Our results suggested two models with 94% accuracy in the prediction of EVs and 89.5% accuracy in the prediction of EVH. Higher accuracy in our models could be attributed to the prospective design of the study and the omission of the effect of confounders.

Finally, the presence of EVs, coronary collaterals, short gastric collaterals, gastric varicosities (size > 1.5 mm), and MCV size > 3.5 mm at MDCT can predict high-risk EVs with an accuracy of 94%, while the presence of para-esophageal collaterals, the presence of EVs (size > 4 mm), the presence of short gastric collaterals (SGC size > 2.5 mm), the presence of gastric varicosities (size > 2 mm), MCV size > 3.5 mm, MPV > 15 mm, and child category C can predict EVH with an accuracy of 89.5%.

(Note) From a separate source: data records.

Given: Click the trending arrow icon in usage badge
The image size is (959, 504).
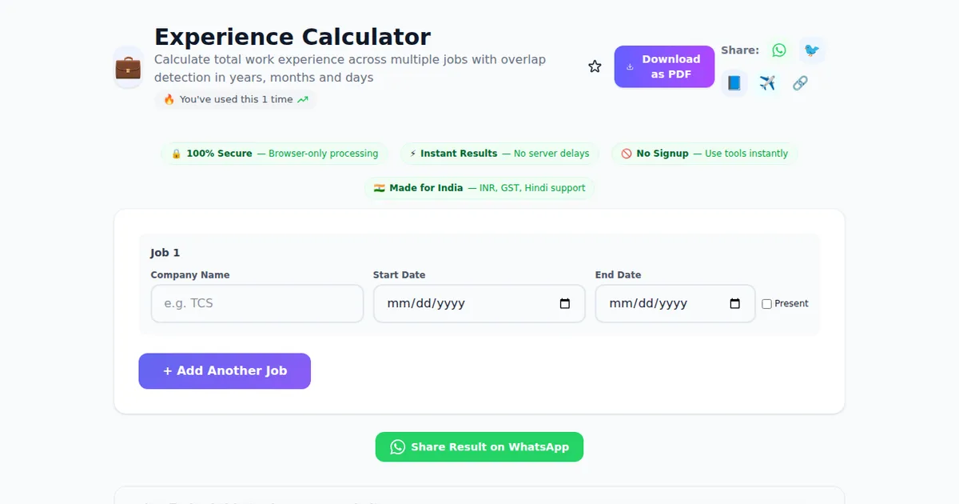Looking at the screenshot, I should 303,100.
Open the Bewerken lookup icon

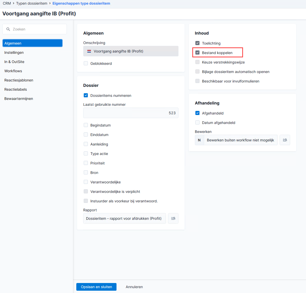(x=285, y=140)
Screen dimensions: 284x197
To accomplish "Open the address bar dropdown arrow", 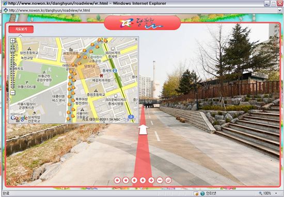I will 280,10.
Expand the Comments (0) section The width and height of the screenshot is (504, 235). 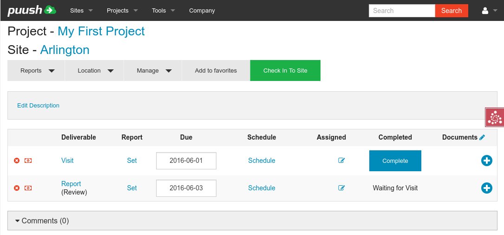42,221
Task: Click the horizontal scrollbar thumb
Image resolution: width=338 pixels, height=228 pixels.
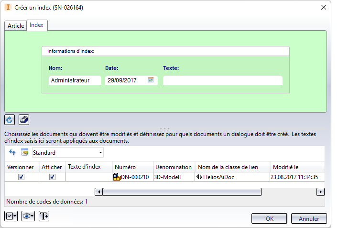Action: pyautogui.click(x=182, y=192)
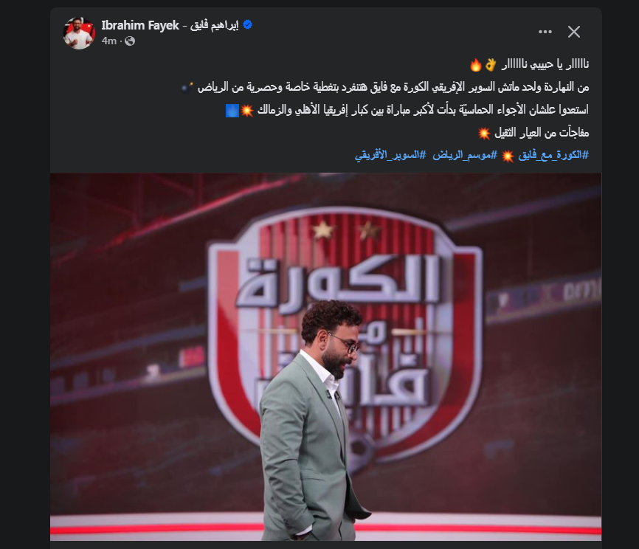Click the collision emoji after مفاجآت line
This screenshot has height=549, width=639.
tap(484, 133)
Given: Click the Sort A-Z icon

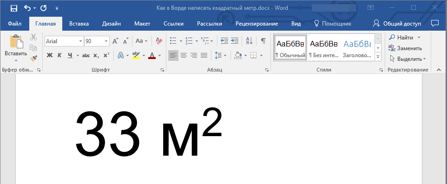Looking at the screenshot, I should [x=249, y=41].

Our models for the prediction of high-risk EVs and EVH have good reliability and reproducibility. Radiologists should report in their everyday practice the presence and size of the mentioned collaterals including short gastric, coronary, and gastric varicosities, because they have a significant association with high-risk EVs, especially in patients not receiving prophylactic treatment. Our suggested models with acceptable accuracy help clinicians to provide prophylactic measures for high-risk patients aiming to avoid mortal complications.

The limitation of our study was related to CT compared to qualitative UGIT endoscopic appearance (including the presence of red signs such as cherry-red spots, red wale markings, and diffuse redness) which cannot be detected by MDCT. It is known that the presence of a red sign on UGIT endoscopy is one of the predictors of EVH [33]. Fortunately, red signs were detected by endoscopy in only two patients (2.4%) with low-risk (grade 1) EVs in our study.

Conclusion

MDCT is an effective modality in the diagnosis of EVs. At MDCT, the presence and/or size of various collaterals including para-esophageal, short gastric, coronary collaterals, and gastric varicosities are accurate predictors for either EVs existence or EVH. We suggested two CT imaging-based models with high reproducibility and acceptable accuracy for the prediction of EV and EVH. With cirrhotic patients, we recommend that radiologists report collaterals in their daily practice.